My mistake was taking her out at lunch to go to the bank which is only about a mile away from my office but still on campus. It was one of those situations where I had no choice about making a deposit – it was either that or have an automatic payment come out and suffer the overdraft consequences, and seriously? Not much makes me as angry as overdraft charges. I’d prefer to throw thirty dollars on the ground, cover it in something flammable and toss a match to it. I knew – KNEW – it was a bad idea taking Bessie out, but still. Fuck an overdraft fee. A co-worker offered to let me drive her truck but I am an idiot and declined. What would be the adventure in that, right?

So I head out to the bank. If you ever want to simultaneously start sweating profusely and immediately loosen your bowels, drive a broken car around a college campus at lunchtime on a Friday in 85-degrees. The good news is I made it to the bank and the money went in in time. The bad news is the car didn’t make it back to my office. But more good news: when I was stopped at the red light, knowing I wouldn’t be able to go when it turned green and cars were lining up behind me, I went so far past panic, I was back to calm. The light turned and I started waving people around me, saying I’m not sitting here for fun, fucker – GO. Don’t you always talk to people in tense traffic moments?

● **INFORMATION SUPPLIED**:
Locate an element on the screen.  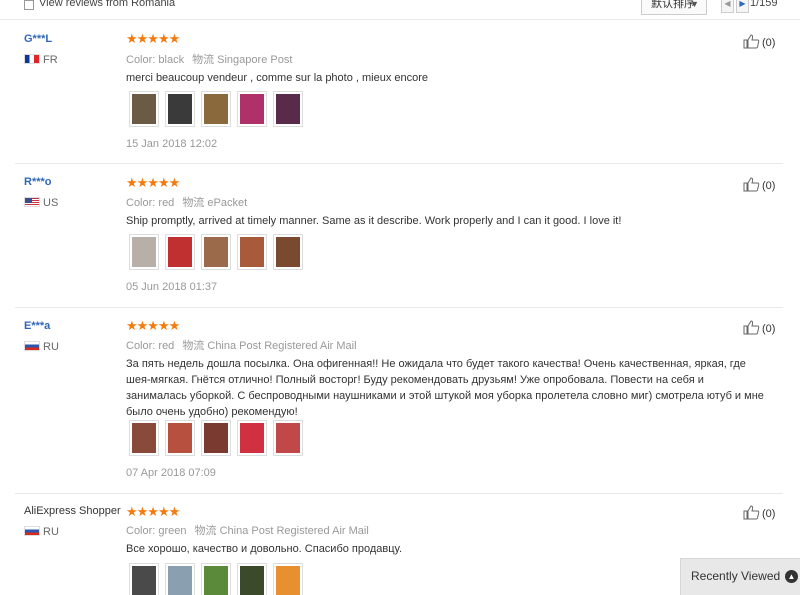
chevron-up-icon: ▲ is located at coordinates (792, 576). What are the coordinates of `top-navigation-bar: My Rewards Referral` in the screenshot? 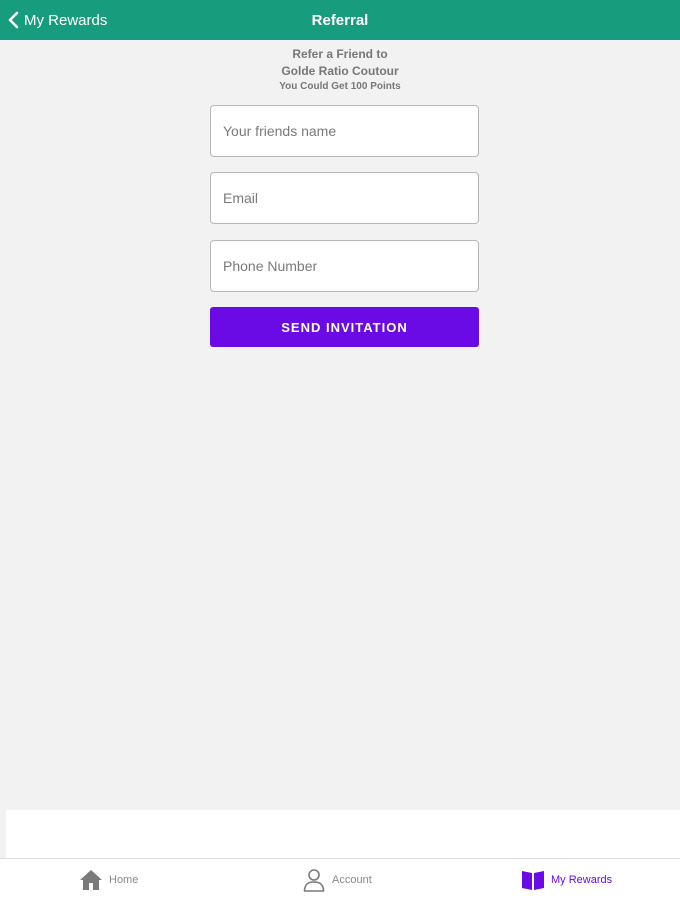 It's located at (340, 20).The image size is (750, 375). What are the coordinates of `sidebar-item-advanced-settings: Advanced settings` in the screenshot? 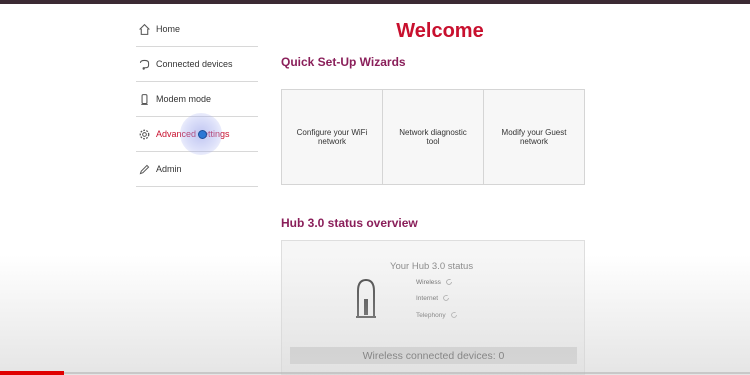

● **WORK TO COMPLETE**:
**A.** In the bank-trip story, how far is the bank from the writer's office?
**B.** Check each statement against the bank-trip story and answer yes or no, quoting the words that decide it: (i) A co-worker offered the writer the use of a truck. (ii) The car got back to the office. (iii) The deposit went in in time.
**C.** Write the next part of the bank-trip story, picking up after its final sentence.

● **WRITTEN RESPONSES**:
**A.** About a mile, and still on campus.

**B.**
(i) Yes: "A co-worker offered to let me drive her truck"
(ii) No: "The bad news is the car didn’t make it back to my office."
(iii) Yes: "the money went in in time."

**C.**
Yes. Well, they got the message, went around me and I slowly and very carefully let the car start rolling backwards down the hill and then turned into a complete ninja and maneuvered her backwards into a narrow parking lot. I was then able to inch forward into an empty – a byGod miracle – EMPTY metered spot. Another miracle, I had enough change with me to keep the car in the spot for three hours. I walked up the hill back to my office – not too bad of a walk – and sat there for a few minutes in the blessed a/c to think about what my next move should be.

Geico! Somewhere in the dark recesses of my addled brain I thought I remembered our policy covers towing and upon checking online, sure enough! A free hook-up and up to ten miles of towing which is fantastic since our house is seven miles from work. Brian was having a stupidly busy day, so I took the bull by the horns and made the arrangements to have Bessie pulled home and caught a ride with Jim, the nice tow truck guy. He entertained me with stories of when he used to repo cars and we were home in no time. He parked Bessie in the driveway for me, and there she sits for an indeterminable amount of time.

Because did I mention this was the same day we paid a mechanic $495 for replacing the truck’s brakes this past week? Because that happened.

It is to laugh. What else can you do, right?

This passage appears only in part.